▸ **Problem to solve**
What lines in the data below mention the string "will"? Copy them out.

▸ **Input**
● ● ●

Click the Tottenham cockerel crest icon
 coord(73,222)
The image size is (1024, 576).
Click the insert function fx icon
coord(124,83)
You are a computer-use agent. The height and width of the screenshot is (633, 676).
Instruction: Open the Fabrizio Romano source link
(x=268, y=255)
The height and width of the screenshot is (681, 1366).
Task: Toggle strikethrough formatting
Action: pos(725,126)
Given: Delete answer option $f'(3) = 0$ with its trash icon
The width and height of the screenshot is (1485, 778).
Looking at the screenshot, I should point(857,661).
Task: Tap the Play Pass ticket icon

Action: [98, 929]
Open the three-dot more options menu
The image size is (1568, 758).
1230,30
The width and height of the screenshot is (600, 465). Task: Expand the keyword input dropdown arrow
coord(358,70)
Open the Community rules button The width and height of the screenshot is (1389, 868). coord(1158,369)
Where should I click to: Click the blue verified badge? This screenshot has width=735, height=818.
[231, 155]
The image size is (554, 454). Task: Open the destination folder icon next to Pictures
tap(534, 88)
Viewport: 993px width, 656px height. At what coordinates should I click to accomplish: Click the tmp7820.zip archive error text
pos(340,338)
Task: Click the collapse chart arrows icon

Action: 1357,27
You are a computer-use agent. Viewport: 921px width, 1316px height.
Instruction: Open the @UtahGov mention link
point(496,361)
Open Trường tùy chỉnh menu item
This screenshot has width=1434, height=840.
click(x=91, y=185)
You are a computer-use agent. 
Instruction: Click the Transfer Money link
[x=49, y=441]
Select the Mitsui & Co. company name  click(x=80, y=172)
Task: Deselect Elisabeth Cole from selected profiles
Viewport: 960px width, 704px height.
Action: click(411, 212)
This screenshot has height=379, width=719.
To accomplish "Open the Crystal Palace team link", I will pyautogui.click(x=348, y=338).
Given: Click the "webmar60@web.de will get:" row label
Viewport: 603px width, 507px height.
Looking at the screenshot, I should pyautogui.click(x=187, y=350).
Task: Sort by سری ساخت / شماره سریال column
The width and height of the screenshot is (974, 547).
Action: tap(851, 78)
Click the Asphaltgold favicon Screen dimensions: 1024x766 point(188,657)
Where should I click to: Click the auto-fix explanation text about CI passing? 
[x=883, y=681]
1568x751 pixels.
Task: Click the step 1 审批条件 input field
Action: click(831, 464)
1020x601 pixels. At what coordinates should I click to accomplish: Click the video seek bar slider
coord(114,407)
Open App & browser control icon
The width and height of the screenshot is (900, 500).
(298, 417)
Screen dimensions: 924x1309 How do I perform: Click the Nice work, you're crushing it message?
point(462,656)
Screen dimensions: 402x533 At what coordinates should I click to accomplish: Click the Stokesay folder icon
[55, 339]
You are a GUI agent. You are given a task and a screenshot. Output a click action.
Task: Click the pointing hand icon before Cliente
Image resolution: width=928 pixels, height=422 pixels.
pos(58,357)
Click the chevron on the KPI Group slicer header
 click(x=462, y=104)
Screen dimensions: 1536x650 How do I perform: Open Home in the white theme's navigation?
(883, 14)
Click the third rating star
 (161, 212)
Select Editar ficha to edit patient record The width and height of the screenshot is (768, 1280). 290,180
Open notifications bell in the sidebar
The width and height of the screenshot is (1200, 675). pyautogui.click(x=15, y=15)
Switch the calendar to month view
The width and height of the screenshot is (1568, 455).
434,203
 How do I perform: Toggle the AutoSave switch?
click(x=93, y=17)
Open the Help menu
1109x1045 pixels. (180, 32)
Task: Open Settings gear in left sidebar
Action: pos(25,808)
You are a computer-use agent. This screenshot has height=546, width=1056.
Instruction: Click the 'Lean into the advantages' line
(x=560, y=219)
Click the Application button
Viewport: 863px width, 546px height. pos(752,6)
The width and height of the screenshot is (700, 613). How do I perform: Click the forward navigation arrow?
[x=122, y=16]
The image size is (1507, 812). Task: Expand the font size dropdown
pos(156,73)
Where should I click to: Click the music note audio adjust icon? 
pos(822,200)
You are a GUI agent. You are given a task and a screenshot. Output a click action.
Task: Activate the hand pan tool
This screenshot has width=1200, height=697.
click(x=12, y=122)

● ● ●

▸ **Result for this exercise**
To accomplish "Open the Crystal Palace team link", I will pyautogui.click(x=348, y=338).
Given: Click the "webmar60@web.de will get:" row label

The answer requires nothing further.